Davar R.; Farid Mojtahedi M.; Miraj S.
April 2015
Iranian Journal of Reproductive Medicine;Apr2015 Supplement, p63
Academic Journal
Introduction: Embryo implantation process is a complex phenomenon and depends on fetal and maternal factors interaction. Endometrial thickness is needed for successful implantation. Increasing endometrial thickness, raise the chance of clinical pregnancy. The triple line pattern, with thickening more than 7mm, is indicating the greater chance of successful implantation. We designed this study to assess adding HCG to the conventional protocol in endometrial preparation in women with thin endometrium and history oflVF-ET failure.

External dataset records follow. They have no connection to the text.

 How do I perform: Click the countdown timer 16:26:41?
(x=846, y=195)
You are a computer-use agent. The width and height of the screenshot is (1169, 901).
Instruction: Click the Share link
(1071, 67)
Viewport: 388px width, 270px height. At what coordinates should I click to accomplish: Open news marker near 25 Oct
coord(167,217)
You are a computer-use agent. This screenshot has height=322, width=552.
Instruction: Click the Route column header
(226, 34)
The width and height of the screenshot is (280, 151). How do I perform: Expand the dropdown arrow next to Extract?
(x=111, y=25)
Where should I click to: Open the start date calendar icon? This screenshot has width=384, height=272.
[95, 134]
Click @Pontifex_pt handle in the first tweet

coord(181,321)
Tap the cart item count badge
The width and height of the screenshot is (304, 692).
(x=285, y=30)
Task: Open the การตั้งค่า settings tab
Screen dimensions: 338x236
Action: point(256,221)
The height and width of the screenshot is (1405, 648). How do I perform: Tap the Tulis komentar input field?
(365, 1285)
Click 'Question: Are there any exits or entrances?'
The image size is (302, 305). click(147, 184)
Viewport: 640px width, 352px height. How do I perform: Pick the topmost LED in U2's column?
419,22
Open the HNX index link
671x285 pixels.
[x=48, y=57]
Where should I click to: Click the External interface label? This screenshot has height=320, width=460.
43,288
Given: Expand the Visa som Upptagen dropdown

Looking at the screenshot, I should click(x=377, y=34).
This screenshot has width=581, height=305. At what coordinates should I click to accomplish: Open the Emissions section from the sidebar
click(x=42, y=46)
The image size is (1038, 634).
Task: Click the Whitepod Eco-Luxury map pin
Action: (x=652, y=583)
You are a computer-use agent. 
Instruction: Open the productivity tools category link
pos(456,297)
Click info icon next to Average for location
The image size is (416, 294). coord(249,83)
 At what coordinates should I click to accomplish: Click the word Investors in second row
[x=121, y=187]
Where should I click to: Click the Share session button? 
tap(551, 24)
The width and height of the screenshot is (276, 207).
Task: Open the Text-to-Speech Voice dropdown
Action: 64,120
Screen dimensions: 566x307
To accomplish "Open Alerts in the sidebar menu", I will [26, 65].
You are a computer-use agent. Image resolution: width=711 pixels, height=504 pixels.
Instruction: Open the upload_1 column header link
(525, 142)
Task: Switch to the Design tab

Materials and Methods: This non-randomized clinical trial study (quasi experimental design) was performed in Yazd Research and Clinical Center for Infertility on 28 patients. Participants were women who candidate for frozen thawed embryo transfer and had 2 previous failed ET cycle because of thin endometrium. All patients received 8 mg estradiol valterate on second day of menstrual cycle and continued during the study. HCG was administrated (150 IU, IM) from 8th days of cycle. In 12th-13th day Trans-vaginal sonography was done, when endometrial thickness reached at least 7mm, HCG was discontinued and frozen thawed embryo transfer was done. Results: Totally 28 patients were included. The mean age of participants was 30.39±4.7 years. The mean of endometrial thickness before and after HCG were 5.07±0.43 and 7.85±0.52 mm which were significantly different (p=0.00). After HCG administration 100% patient's endometrial thickness reached more than 7mm. The frequency of 20% improvement after HCG was 89.3% (25 patients). Also there were 5 (17.8%) clinical and chemical pregnant women after HCG. Conclusion: Our study findings suggest that adding HCG to the conventional preparation method is an effective protocol and significantly improved endometrial thickness and pregnancy outcomes in women with previous embryo transfer failure because of thin endometrium.